Can you fix LED flickering and other dimming problems by adding an incandescent bulb to the circuit?
The short answer to this question is yes, generally. The higher voltage drawn by the incandescent is often sufficient current for the dimmer to work properly. But this isn't always the case, nor does Regency recommend this as a long-term solution for your dimming issues. It's more of a "Band-Aid" fix than a cure.
Here are some drawbacks to remember if considering this solution:
- For visual purposes, we never recommend mixing different lamp types in the same room or area of a building. You'd want the lone incandescent on the circuit to be in an inconspicuous spot.
- You’ll likely burn through four or five (or many more) incandescent bulbs by the time you need to replace a single LED. You could have a fairly frequent occurrence of having a single burned out bulb. And when the lone incandescent burns out, it will cease to draw current to the circuit, which could cause your LEDs to begin flickering again.
- Generally, while this solution is attainable and seemingly easy on the front end, it can be high maintenance long-term.
Our customers have had varied results with this tactic, and it is not something we recommend.
Another slightly better solution for adding resistance to the circuit is to buy a "load resistor," or a "dummy load". A load resistor essentially serves the same purpose as the incandescent bulb in the solution described above – it simulates an electrical load, drawing sufficient current to the dimmer switch.
Between adding an incandescent bulb to the circuit and using a load resistor, the resistor is probably the preferred solution, as it's likely to require less maintenance long-term.
Long-term solutions for dimming LEDs with no flickering
Though adding an incandescent bulb to the circuit and using a load resistor are both OK LED dimming solutions, they are only short-term fixes and don't get to the heart of the matter – incongruous pairing.
There are two solutions to consider:
- Upgrade electrical components
- Check your wiring
- Wireless lighting controls
1. Upgrade electrical components
If you're not using dimmable LEDs with an LED-compatible dimming control, it will always take some level of twisting and modification to get the two to interact properly, and dim your lighting.
If your electrical work hasn't been updated in the last three to five years, the dimmer switches on your wall are likely TRIAC switches – designed to only work with incandescent lighting. And this is where problems come in.
All of the sudden, the LED retrofit you planned out and got a competitive quote for got more complicated and more expensive. It's no longer just a lamp swap, but now you need electrical work done and need to buy new dimmer switches to work with your new lamps.
We get the pain of that. You may spend more money up-front, but you will get a smoother solution that will last longer overall.
2. Check your wiring
If you have compatible lighting and dimmers, you may need to have an electrician take a look at the physical wiring. This work should always be done by a licensed electrician who understands the current building codes in your area.

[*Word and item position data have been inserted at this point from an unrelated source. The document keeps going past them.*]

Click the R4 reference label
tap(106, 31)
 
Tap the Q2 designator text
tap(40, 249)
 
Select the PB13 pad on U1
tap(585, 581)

An electrician can help to identify and grounding problems, shorts, or other issues that would affect the performance of your dimming system.
3. LED-compatible wireless lighting controls
Another option is to try LED-compatible wireless lighting controls. The emphasis here is on "LED compatible."
The fact that controls are wireless doesn't directly have any impact on dimming, but the wireless element means that any wiring associated with installing new controls should be easier and less costly.
You should check for compatibility before you select any controls, but most of the newer wireless controls options are designed to work with LEDs.
With any solution, the cost of retrofitting to a sustainable dimmable LED solution may be painful on the front end, but it's worth the savings and reduced maintenance headaches down the road.